The grill and locker rooms are a treat for lovers of golf memorabilia. Take a few minutes to check out the photos of the many greats who played at ACCC over the years including a twinkle-eyed Arnold Palmer in his Coast Guard uniform from 1951. Stop, too, at the great bell hanging just outside the clubhouse entrance and imagine the rush of jolly golfers responding to its call signaling the last trolley back to Atlantic City. The club still rings it at the end of each day to invite you to “play a round with history.”
Stockton Seaview Hotel & Golf Club
The unofficial start to the summer golf season in Atlantic City occurs at the Stockton Seaview Hotel & Golf Club’s newly renovated Bay Course. It’s the ShopRite LPGA Classic Presented by Acer, believed to be the longest running professional sports event in Atlantic City.
The world’s top women golfers compete, but the real star of the show may well be the Seaview Bay Course, a 6,366-yard Donald Ross design that tests both pros and amateurs. The track is one infuriating short hole after another, with wind, wind, wind, and more wind pushing your ball away from the tiny greens. The course underwent a renovation last year to celebrate its centennial, but it didn’t lose its traditional feel despite adding new tees on four holes and refreshing some of the bunker complexes. It’s still seaside golf in all its glory.
A hundred years of golf history at Seaview are reflected in the wooden bunker rakes and flag sticks, not to mention the many crowned greens with approaches that reward an effective bump-and-run ground game and a careful reading of putts.

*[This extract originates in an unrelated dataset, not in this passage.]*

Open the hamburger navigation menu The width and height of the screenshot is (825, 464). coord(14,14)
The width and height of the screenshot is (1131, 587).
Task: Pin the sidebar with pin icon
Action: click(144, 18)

In an earlier, gentler time, Warren G. Harding played the course, and Sam Snead won his first major there: the 1942 PGA Championship. Seaview is also home to the Pines Course, a parklands course that’s a little longer but just as intriguing as the Bay Course.
Running Deer Golf Club
Everything at Running Deer Golf Club is oversized. The fairways are collections of large mounds surrounded by impossible ravines, monstrous bunkers, and encroaching trees—sometimes all on the same hole. The greens were contoured with a heavy hand, too, so that even if you can reach them in something near regulation, you’ll have a tough two-putt to come close to par.
But then, what else would you expect from an oversized owner like ESPN personality and Philadelphia Eagles Hall of Fame quarterback Ron Jaworski? Running Deer is one of several golf properties the sports star has collected under the umbrella of Ron Jaworski Golf Management. Among them are Valleybrook Country Club and Blue Heron Pines, both in New Jersey. Running Deer is his most recent acquisition.
Running Deer measures 7,100 yards from the tips and 6,400 from the more-reasonable white tees. There are a few forced carries, but length isn’t as necessary as accuracy on almost every hole. Consider club selection carefully, especially on the short par fours. And bring an extra sleeve of balls, too, since several holes have water and/or tangled rough not far off the fairway.